- _PROMPT_: Give the line containing "Given: Click the Avançados checkmark icon" again, exactly, along with all later lines of the entries, through the last one.

START EXTRACTED ENTRIES

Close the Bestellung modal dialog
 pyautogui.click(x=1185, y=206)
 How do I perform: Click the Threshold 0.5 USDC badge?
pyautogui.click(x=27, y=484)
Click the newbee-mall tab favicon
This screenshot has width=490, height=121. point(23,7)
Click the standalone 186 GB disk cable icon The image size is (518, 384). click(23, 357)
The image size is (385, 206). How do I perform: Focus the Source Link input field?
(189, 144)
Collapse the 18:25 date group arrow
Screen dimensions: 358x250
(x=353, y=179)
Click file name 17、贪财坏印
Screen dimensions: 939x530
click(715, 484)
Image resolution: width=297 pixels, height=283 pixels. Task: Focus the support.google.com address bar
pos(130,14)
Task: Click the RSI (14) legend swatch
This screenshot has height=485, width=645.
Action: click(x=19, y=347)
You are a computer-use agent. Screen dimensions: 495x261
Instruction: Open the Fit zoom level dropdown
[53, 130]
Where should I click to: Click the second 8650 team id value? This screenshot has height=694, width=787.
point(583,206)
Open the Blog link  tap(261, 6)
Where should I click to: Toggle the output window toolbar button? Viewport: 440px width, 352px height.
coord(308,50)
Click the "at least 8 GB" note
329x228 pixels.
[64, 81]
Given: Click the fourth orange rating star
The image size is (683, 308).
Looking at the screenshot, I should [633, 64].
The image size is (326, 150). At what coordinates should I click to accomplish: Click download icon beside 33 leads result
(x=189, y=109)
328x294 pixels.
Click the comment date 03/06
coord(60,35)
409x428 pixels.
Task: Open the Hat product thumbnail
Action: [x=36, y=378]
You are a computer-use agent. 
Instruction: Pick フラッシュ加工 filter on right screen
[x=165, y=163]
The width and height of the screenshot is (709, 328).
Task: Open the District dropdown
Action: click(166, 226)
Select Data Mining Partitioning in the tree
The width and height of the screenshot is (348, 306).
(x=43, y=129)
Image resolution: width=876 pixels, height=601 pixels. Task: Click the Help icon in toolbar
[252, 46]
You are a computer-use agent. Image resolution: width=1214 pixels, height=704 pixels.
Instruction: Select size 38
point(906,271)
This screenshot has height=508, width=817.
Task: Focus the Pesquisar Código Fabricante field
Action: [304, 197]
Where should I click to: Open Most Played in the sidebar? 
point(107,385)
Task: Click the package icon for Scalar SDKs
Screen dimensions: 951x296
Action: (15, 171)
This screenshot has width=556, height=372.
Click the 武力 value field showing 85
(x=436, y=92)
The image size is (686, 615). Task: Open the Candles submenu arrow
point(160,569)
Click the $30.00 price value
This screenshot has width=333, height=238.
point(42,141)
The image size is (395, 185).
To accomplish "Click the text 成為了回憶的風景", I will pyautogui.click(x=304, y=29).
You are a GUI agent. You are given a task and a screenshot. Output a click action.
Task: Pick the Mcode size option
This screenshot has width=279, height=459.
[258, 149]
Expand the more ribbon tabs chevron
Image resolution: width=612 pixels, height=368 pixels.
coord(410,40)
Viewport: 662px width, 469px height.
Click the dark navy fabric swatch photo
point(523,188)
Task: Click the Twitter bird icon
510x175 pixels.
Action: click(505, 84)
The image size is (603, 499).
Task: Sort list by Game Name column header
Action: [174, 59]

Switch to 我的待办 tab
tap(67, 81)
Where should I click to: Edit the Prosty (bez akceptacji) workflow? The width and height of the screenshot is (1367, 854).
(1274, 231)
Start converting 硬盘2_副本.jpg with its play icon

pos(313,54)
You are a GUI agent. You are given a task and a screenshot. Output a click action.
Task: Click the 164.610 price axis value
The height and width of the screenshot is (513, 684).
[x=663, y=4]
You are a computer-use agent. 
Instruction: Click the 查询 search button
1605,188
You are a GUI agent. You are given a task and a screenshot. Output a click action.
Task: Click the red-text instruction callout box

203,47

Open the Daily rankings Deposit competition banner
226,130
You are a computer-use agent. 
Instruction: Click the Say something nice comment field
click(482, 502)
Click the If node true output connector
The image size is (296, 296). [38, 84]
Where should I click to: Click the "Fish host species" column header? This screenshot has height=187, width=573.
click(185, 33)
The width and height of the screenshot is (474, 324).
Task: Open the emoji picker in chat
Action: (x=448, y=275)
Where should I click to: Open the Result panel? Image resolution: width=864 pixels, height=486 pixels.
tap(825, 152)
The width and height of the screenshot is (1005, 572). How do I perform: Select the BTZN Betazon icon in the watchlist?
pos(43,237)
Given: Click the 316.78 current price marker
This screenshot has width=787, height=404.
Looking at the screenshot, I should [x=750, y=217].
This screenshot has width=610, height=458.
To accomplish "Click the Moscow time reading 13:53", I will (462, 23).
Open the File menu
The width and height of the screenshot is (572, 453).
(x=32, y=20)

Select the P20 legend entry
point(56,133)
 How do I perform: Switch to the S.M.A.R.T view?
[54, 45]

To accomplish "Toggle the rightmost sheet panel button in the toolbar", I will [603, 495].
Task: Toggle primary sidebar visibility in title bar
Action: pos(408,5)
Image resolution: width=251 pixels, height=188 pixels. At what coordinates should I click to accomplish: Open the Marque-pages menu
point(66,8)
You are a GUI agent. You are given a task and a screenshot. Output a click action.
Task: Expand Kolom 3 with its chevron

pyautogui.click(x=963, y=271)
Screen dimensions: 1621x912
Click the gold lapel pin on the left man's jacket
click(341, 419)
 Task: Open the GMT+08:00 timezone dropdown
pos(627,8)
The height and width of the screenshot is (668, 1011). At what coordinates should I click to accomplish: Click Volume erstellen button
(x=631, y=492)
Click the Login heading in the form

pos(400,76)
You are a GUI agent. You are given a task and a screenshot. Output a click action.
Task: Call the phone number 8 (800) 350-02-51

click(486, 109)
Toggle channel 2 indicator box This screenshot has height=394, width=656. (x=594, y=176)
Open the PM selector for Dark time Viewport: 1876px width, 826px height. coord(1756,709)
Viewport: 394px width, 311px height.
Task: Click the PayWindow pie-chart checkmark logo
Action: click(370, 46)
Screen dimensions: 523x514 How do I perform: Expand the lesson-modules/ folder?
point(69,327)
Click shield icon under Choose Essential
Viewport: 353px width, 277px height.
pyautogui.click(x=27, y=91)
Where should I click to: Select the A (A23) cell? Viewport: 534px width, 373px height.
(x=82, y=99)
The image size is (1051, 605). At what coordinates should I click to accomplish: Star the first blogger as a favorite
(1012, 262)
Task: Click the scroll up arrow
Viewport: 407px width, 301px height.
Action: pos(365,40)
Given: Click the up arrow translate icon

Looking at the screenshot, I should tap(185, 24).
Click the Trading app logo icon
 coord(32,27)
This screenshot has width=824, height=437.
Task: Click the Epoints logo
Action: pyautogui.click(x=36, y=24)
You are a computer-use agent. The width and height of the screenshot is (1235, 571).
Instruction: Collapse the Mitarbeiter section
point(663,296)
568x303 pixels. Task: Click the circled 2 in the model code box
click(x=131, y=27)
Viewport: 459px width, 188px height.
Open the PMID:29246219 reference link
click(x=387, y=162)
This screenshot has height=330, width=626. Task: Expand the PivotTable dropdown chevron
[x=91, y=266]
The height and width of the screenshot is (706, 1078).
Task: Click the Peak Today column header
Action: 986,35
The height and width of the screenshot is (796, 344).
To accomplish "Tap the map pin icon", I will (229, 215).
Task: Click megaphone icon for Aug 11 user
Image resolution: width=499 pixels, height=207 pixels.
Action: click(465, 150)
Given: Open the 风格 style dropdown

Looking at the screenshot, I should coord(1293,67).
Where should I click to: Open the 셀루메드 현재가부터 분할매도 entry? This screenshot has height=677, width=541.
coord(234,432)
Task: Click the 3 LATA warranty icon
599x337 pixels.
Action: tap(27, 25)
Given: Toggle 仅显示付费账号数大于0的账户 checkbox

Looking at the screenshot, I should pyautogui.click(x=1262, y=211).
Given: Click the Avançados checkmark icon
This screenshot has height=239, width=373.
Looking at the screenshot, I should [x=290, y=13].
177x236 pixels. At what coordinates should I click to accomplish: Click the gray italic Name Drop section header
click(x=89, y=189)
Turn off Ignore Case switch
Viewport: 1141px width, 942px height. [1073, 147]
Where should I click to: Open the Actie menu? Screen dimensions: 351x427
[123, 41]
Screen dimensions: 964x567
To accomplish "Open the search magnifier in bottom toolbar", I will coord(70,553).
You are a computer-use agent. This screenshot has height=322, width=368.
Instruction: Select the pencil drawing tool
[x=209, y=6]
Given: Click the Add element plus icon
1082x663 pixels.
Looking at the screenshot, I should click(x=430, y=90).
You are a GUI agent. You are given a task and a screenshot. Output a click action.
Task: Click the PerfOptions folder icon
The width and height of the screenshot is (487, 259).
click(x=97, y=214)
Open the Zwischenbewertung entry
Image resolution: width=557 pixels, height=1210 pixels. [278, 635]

END EXTRACTED ENTRIES

- _TASK RESPONSE_:
Given: Click the Avançados checkmark icon
This screenshot has height=239, width=373.
Looking at the screenshot, I should [x=290, y=13].
177x236 pixels. At what coordinates should I click to accomplish: Click the gray italic Name Drop section header
click(x=89, y=189)
Turn off Ignore Case switch
Viewport: 1141px width, 942px height. [1073, 147]
Where should I click to: Open the Actie menu? Screen dimensions: 351x427
[123, 41]
Screen dimensions: 964x567
To accomplish "Open the search magnifier in bottom toolbar", I will coord(70,553).
You are a computer-use agent. This screenshot has height=322, width=368.
Instruction: Select the pencil drawing tool
[x=209, y=6]
Given: Click the Add element plus icon
1082x663 pixels.
Looking at the screenshot, I should click(x=430, y=90).
You are a GUI agent. You are given a task and a screenshot. Output a click action.
Task: Click the PerfOptions folder icon
The width and height of the screenshot is (487, 259).
click(x=97, y=214)
Open the Zwischenbewertung entry
Image resolution: width=557 pixels, height=1210 pixels. [278, 635]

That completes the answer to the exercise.